(Saved entries)
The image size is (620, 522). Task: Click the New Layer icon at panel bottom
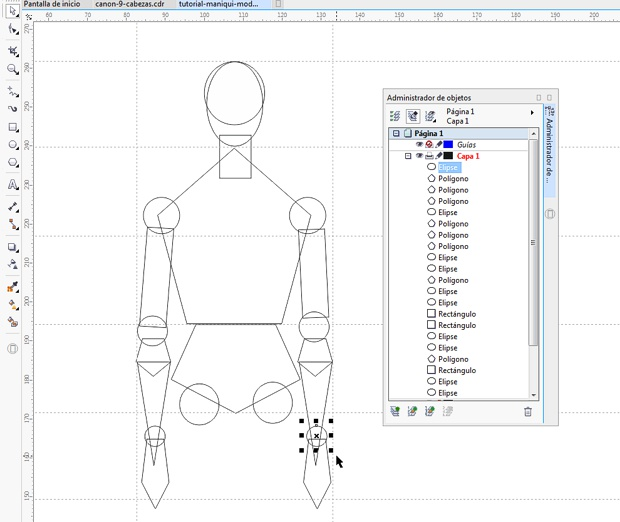click(x=395, y=411)
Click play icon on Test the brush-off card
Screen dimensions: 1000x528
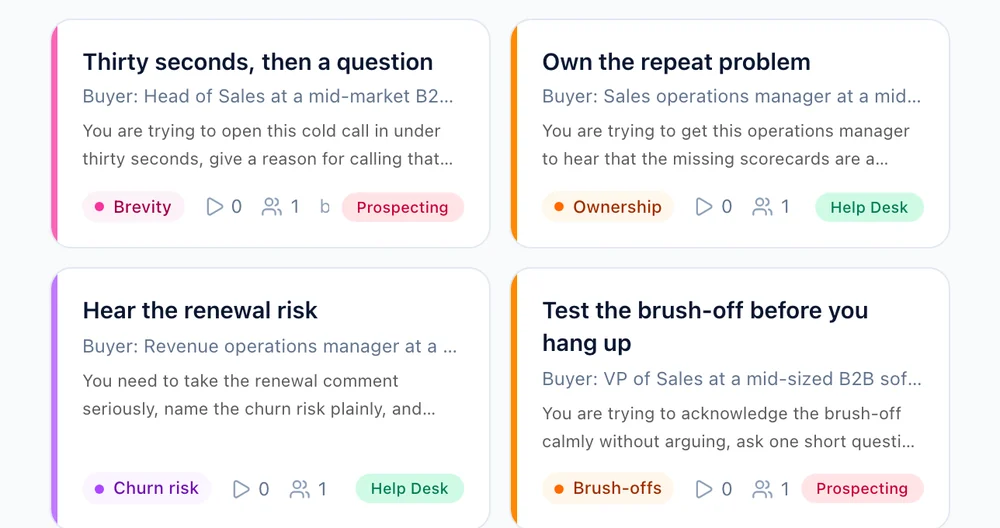(703, 488)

WHAT NEEDS TO BE DONE: The data needs to be reproduced exactly, please, apart from its pictures.

EXERCISE SOLUTION:
The image size is (620, 522). Task: Click the New Layer icon at panel bottom
click(x=395, y=411)
Click play icon on Test the brush-off card
Screen dimensions: 1000x528
(703, 488)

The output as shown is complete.